Heroes, Part 2: Courage
The stories we tell about fear, and the ones that are true
“You can only truly show courage when you’re scared.”
from a survivor’s account
Fear has always been part of being human. It’s there in the dark, in the forest, and in the moments when we face a choice we’d rather not make. Fear is unavoidable. It’s also what makes courage possible.
Courage is not the absence of fear. It is “yes” when your instincts are screaming “no.”
We like to imagine courage as something grand. A speech. A charge. A man on a horse. But history often turns on smaller acts, carried out by people who did not think of themselves as courageous at all.
Courage was Rosa Parks, refusing to give up her seat. It was Desmond Doss, an unarmed medic staying behind under fire to carry the wounded out one by one. Witold Pilecki, choosing to walk into Auschwitz so the truth could walk back out.
Courage isn’t dramatic.
It’s doing the thing anyway.
Courage is also getting up on the days you can’t face the world.
But courage is only half the story. The other half is what we’re taught to expect when things fall apart.
Crises don’t just reveal individuals. They expose what we’ve been taught to believe about each other.
We’re told that when rules collapse, so does decency. That people panic. Loot. Turn feral. That civilisation is only a thin coat of paint, and underneath it all we’re savages waiting to break free.
We’ve been fed that story for decades.
When Hurricane Katrina hit New Orleans, the cameras didn’t linger on neighbours rescuing neighbours. They zoomed in on poor Black communities and called it chaos. The message was clear. Remove authority and “the peasants revolt.”
That story justified the response. Armed patrols were sent into neighbourhoods instead of food and medical aid. Control arrived faster than care. The threat wasn’t disorder. It was people coping without permission.

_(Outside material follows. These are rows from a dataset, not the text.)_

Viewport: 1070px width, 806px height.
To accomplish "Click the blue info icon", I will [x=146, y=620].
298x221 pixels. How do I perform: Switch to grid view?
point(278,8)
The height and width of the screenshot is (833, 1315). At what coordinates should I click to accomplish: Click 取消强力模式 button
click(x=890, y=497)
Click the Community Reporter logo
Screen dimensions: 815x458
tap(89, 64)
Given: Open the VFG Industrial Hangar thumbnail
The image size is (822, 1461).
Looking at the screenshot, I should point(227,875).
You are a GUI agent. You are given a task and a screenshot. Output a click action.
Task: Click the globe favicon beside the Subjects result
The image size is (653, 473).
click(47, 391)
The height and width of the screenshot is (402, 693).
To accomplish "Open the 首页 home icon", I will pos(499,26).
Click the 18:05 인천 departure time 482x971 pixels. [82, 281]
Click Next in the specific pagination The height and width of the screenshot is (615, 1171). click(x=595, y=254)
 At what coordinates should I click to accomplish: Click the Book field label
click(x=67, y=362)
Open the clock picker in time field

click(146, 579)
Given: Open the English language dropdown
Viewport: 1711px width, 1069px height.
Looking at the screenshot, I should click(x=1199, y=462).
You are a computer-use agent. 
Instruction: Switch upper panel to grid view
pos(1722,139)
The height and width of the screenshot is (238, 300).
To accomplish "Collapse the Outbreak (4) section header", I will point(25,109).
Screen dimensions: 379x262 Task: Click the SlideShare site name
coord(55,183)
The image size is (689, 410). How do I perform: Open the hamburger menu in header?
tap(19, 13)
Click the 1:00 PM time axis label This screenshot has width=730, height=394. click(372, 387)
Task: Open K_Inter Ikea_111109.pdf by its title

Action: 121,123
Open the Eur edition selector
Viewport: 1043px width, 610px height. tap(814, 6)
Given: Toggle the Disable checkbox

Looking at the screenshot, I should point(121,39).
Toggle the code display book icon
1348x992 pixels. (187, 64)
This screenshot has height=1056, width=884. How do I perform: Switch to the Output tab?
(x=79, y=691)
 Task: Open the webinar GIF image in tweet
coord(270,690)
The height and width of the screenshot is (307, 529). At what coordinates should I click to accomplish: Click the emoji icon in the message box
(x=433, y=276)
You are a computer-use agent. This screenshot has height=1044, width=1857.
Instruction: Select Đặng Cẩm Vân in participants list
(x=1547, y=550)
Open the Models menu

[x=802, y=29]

We’re told this story over and over. That sooner or later the mob descends into violence because it’s our nature. That rules are the only thing standing between order and savagery.
It’s the same story told in Lord of the Flies by William Golding. A group of boys stranded on an island try civilisation for a while, then descend into murder. A fat kid named Piggy is hunted and killed by the other kids. Proof, we are told, that human nature is brutal once authority disappears.
It’s neat. It’s terrifying. And it’s mostly bullshit.
Real disasters don’t look like that.
Study after study shows the opposite. In earthquakes, floods, fires, and bombings, people overwhelmingly help each other. Strangers dig strangers out of rubble. Communities organise themselves before governments do. After the 2010 Haiti earthquake, people risked their lives to save others with their bare hands while the world watched.
What happens in emergencies isn’t savagery - It’s solidarity.
So why does the myth persist? Because it’s useful.
There’s a term for it. Elite panic. It isn’t fear of disaster. It’s fear of the public. The powerful panic at the thought that people might self-organise, notice incompetence, or realise they don’t need permission to care for each other.
We’ve seen this pattern again and again. During disasters and pandemics, mutual aid is treated with suspicion while power scrambles to reassert itself. The fear isn’t collapse. It’s independence.
So they warn of riots. Flood the streets with police. Justify surveillance, curfews, and control “for our own safety.” Not because it helps, but because it protects their position.
When control is prioritised over care, disasters become catastrophes.
This isn’t a misunderstanding of human nature.
It’s a deliberate misrepresentation of it.
Courage isn’t a speech. It isn’t authority. It isn’t standing behind a podium once the danger has passed.
Courage can be sudden, but it can also be chosen. It can be planned. Rehearsed. Carried quietly for a long time before it’s needed.
It belongs to people who knew the risk and showed up anyway. Who decided, in advance or in the moment, that doing nothing was no longer an option.
Heroes aren’t the ones who claim courage.
They’re the ones who did what had to be done.
And I’ll finish with a line that gives us advice on how to live couragously spoken this time by Doctor Who:
“Never be cruel. Never be cowardly.
Hate is always foolish. Love is always wise.
Always try to be nice. But never fail to be kind.”